H33H-1710
Bronx River Breathing: An analysis of the effect of pollution on productivity in the Bronx River

Wednesday, 16 December 2015
Poster Hall (Moscone South)
Georgia Mae Bolduc, Bowdoin College, Earth and Oceanographic Sciences, Brunswick, ME, United States
Abstract:
Since the 20 century, the rate of urbanization has been increasing, and today over half

the global population lives in urban areas (United Nations World Urbanization Prospects, 2014). This increasing urbanization has impacted environments around the world, particularly urban waterways. In New York City, pollution from infrastructure such as CSOs (combined sewer overflows) and MS4s (municipal separate storm sewer systems) deposit high concentrations of nutrients and fecal matter into the city’s surrounding waterways. The Bronx River, the city’s only fresh water river, has historically suffered from eutrophication and hypoxia from these inputs. This study aimed to examine the oxygen content and characterize vegetative productivity on the Bronx River as a means to determine the effect that pollution has had on the river’s metabolism. Two YSI sites, (Yellow Spring Instrument) measuring temperature, salinity, conductivity, depth, pH, turbidity, total dissolved solids, chlorophyll, blue/green algae, and oxygen content were utilized to characterize the water quality. Complementary, discrete water samples were collected to analyze water quality parameters that are inaccessible via YSI instrumentation, measuring concentrations of NO3, PO4 and enterococci fecal indicator bacteria. It was hypothesized that with the combination of efforts to clean up the Bronx, and the absence of CSOs upstream of the study area, that relatively low pollution levels would be recorded.
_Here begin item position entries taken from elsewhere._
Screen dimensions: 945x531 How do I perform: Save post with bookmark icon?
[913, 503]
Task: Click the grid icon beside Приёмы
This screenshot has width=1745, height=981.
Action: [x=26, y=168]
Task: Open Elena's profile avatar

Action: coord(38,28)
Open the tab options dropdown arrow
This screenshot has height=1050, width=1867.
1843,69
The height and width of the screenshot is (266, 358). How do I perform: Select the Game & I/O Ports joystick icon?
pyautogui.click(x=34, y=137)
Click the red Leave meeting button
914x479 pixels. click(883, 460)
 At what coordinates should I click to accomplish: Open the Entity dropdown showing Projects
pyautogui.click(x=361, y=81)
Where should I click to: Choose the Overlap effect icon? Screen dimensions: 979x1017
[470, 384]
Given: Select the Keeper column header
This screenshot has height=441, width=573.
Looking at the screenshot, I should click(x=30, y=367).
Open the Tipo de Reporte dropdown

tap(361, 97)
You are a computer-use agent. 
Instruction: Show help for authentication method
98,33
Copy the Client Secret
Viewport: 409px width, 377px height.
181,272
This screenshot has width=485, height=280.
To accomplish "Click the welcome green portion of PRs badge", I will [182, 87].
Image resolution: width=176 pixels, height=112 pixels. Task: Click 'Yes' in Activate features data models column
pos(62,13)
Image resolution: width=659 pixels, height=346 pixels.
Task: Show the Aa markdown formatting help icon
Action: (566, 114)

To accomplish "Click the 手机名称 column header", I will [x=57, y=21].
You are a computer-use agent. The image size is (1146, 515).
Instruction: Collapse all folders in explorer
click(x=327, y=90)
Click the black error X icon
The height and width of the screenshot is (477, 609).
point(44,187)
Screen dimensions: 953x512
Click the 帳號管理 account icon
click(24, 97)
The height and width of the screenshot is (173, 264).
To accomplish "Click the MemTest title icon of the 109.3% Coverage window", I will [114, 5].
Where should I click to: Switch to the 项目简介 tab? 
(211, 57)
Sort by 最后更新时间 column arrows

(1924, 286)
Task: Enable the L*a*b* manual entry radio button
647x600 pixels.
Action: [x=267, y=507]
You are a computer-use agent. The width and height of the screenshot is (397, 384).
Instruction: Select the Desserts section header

It was found that though the river was highly hypoxic, both chlorophyll and nutrient concentrations were low, indicating that low oxygen concentrations were not the result of high levels of pollution and eutrophication. However, high concentrations of enterococci bacteria suggest that the Bronx is still very polluted. Hypoxic conditions within water bodies have been associated with a decreased capacity for bacteria to “fix” nitrogen and phosphorous pollutants into NO and PO4 for plant uptake (Roberts et al., 2012), and could explain low concentrations of NO3 and PO4 in the river in the context of high concentrations of enterococci bacteria. Future research should measure other nitrogen and phosphorous species to better determine if nutrient loading is occurring.